This repo is a slight modification on DeepMind's Advancing mathematics by guiding human intuition with AI

We noticed some issues when the KAN paper cited this work and found that the comparisons had some errors. We found that we could match KAN's 81.6% accuracy on this dataset with as few as 122 parameters. We did not make any major modifications to the DeepMind code. To achieve this result we only decreased the network size, used a random seed, and increased the training time. Keeping the same seed and keeping the same training cutoff we could get a matching result with a network with 204 parameters.

The table below depicts some of our results. There are some variances so numbers may change slightly during your runs. Running several times you should be quite similar to ours. These results maintain the same random seed and the same training limit.

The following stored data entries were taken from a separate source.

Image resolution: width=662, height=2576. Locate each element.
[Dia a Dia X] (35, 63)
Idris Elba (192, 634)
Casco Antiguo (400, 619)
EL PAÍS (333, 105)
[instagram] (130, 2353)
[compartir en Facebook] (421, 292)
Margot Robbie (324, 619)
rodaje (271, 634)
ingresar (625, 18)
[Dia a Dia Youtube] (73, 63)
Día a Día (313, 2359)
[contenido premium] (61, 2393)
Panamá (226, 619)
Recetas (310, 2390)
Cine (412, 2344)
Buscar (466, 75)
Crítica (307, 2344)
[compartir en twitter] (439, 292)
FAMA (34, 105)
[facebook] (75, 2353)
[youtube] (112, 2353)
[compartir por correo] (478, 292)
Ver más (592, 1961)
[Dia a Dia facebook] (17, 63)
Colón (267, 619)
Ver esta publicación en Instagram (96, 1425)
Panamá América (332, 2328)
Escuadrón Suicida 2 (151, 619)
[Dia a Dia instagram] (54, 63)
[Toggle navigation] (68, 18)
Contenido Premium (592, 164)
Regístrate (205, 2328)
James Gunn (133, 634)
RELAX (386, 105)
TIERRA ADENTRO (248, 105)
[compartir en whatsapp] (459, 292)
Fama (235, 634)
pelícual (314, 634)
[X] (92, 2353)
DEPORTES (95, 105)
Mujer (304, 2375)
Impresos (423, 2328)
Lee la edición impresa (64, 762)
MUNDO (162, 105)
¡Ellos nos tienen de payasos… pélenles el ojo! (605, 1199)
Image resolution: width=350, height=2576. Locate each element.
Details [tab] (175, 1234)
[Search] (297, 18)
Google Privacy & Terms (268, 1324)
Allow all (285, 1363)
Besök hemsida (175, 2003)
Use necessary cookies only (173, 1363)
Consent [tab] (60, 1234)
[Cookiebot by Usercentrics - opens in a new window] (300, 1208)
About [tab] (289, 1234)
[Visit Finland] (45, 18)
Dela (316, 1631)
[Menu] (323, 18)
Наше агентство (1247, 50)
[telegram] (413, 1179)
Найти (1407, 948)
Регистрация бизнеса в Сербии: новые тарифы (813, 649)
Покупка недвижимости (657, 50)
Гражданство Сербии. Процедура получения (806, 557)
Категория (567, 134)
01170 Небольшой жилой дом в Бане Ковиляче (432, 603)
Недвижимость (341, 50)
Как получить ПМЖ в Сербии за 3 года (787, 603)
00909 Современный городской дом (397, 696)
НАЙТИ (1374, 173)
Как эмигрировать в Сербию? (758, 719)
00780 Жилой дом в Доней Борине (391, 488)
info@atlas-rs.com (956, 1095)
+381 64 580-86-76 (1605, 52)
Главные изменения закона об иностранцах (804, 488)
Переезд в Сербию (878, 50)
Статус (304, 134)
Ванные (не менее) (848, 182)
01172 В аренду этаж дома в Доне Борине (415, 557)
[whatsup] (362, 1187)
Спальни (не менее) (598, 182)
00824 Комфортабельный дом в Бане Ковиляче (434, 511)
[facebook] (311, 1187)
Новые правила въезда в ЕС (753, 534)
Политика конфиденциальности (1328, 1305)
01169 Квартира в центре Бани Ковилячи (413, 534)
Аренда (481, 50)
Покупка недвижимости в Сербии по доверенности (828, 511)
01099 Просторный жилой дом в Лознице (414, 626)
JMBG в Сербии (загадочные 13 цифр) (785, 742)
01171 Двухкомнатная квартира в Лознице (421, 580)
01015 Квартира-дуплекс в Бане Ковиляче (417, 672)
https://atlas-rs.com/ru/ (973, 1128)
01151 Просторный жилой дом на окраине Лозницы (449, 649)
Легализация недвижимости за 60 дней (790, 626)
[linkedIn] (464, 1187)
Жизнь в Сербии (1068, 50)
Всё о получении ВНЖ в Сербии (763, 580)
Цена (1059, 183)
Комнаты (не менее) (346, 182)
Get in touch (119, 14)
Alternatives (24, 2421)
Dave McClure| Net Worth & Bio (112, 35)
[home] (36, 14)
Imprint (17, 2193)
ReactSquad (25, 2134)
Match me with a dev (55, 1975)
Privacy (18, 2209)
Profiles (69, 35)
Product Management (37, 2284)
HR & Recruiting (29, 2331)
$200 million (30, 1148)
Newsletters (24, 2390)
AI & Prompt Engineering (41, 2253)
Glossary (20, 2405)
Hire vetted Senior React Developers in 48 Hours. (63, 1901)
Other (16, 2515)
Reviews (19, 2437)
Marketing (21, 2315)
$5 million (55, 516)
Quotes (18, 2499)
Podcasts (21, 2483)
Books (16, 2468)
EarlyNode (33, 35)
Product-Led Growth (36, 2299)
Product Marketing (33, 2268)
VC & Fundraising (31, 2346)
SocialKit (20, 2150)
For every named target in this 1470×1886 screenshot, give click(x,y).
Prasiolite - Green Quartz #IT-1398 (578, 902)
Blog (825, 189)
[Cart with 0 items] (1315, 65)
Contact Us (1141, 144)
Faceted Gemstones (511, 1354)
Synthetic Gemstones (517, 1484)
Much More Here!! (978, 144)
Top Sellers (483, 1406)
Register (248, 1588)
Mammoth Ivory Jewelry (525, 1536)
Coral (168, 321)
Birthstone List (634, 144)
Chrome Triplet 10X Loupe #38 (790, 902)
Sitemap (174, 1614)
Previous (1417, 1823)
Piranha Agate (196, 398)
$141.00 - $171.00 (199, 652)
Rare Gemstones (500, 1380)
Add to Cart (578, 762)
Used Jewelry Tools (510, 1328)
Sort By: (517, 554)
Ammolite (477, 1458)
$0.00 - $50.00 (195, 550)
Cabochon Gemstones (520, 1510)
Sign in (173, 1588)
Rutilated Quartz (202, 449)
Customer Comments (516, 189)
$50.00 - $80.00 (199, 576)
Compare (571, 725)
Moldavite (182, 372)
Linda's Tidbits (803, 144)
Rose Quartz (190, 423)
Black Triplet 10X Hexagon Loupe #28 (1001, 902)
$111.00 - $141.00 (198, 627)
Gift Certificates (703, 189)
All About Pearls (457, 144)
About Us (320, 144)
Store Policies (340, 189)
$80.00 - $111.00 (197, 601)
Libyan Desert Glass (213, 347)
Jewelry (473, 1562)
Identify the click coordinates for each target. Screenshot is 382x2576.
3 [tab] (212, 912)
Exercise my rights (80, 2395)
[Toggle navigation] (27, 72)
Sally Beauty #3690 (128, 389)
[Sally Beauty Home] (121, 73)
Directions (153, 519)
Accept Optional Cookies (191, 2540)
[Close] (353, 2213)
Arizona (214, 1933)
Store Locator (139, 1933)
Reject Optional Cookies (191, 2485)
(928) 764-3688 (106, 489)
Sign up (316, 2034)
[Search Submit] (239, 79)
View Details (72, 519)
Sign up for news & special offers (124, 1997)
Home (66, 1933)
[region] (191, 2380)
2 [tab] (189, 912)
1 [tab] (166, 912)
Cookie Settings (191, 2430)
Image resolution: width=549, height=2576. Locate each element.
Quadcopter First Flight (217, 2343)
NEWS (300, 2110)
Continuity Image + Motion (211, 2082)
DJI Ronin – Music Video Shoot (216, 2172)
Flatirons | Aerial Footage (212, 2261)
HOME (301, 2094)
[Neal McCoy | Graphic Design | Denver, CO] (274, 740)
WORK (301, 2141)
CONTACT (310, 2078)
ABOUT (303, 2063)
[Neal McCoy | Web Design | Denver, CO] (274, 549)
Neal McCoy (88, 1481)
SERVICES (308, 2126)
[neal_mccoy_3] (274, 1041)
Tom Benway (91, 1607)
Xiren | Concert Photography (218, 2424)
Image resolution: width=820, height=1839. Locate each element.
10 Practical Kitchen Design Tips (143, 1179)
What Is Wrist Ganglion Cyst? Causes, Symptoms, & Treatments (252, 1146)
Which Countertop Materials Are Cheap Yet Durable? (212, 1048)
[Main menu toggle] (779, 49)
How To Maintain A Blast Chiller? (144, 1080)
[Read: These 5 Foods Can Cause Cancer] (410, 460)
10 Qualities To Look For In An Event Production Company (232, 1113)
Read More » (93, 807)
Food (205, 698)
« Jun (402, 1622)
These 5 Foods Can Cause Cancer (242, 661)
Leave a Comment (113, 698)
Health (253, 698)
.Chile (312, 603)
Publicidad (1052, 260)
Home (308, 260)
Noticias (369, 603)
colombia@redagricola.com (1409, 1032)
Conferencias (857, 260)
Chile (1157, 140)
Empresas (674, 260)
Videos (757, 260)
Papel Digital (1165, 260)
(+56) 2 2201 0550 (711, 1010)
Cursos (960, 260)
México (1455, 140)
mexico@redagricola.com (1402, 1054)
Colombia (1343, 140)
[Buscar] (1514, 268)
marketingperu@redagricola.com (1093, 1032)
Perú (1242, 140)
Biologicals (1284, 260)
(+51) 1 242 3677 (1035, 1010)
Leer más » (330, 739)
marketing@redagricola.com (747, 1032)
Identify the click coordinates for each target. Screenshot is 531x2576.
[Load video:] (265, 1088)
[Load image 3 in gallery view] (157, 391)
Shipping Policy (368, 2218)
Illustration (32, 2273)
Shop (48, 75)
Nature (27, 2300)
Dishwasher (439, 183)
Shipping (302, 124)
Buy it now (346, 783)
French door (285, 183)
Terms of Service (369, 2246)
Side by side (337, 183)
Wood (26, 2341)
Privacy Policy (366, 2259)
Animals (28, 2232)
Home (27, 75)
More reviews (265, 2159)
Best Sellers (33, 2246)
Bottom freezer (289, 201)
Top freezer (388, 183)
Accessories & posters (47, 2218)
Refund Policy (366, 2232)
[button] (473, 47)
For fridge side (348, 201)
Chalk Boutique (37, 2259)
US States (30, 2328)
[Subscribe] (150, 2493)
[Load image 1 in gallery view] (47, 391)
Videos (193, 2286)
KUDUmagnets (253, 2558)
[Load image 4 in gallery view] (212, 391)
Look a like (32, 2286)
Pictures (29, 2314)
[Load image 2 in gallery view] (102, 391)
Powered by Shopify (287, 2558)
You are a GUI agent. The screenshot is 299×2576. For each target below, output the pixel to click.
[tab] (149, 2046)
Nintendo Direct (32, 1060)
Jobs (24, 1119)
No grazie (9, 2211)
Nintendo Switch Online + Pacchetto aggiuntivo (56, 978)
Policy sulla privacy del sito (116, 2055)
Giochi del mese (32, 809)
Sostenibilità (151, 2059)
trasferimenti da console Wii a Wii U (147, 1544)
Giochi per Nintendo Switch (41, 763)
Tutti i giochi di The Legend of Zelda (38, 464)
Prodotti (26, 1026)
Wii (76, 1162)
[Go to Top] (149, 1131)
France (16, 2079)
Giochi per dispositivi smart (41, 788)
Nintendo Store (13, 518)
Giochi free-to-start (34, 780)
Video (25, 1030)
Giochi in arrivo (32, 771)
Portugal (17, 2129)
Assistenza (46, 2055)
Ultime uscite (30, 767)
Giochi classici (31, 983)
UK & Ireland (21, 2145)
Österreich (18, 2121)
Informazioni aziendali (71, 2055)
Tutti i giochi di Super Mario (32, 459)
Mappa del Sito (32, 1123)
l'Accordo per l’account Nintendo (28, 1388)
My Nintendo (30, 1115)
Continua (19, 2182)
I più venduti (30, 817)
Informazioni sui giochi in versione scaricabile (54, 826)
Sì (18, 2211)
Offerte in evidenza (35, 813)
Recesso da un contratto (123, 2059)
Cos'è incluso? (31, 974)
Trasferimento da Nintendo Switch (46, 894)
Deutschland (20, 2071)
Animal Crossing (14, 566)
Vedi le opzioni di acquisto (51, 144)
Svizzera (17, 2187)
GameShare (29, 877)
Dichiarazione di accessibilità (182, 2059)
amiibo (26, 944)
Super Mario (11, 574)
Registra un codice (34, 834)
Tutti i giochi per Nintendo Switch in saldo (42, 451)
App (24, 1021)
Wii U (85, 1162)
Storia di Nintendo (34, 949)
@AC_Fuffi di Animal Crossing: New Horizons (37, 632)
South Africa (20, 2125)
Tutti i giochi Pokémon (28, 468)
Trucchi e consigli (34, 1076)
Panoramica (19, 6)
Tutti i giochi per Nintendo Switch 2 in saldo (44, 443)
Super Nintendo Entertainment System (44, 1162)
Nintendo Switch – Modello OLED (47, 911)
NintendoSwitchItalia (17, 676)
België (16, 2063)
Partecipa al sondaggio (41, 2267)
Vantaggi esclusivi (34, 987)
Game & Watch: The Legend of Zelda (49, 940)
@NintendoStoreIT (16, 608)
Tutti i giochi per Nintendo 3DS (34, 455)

Network Number of Hidden Neurons Number of Parameters Accuracy Pre Salient Accuracy Post Salient
[300, 300, 300] 900 190,214 81.38% 80.14%
[100, 100, 100] 300 23,414 82.79% 82.04%
[50, 50, 50] 150 6,714 85.13% 81.65%
[10, 10, 10] 30 554 84.45% 82.30%
[5, 5, 5] 15 234 83.06% 80.42%
[4, 4, 4] 12 182 76.73% 65.19%
[3, 3, 3] 9 134 66.33% 74.93%
[50, 50] 100 4,164 87.15% 82.65%
[10, 10] 20 444 83.02% 81.50%
[5, 5] 10 204 82.19% 81.33%
[4, 4] 8 162 81.89% 81.03%
[3, 3] 6 122 77.72% 76.24%
Baseline (direct calculate) 0 0 73.82% 73.82%
DeepMind's 4 layer reported 900 190,214 78% 78%
KAN N/A 200 81.6% 78.2%

Here are some results where we have changed the random seed and training length. We set num_training_steps to 50k for an arbitrarially long run and report how many steps before the network early stopped (Steps)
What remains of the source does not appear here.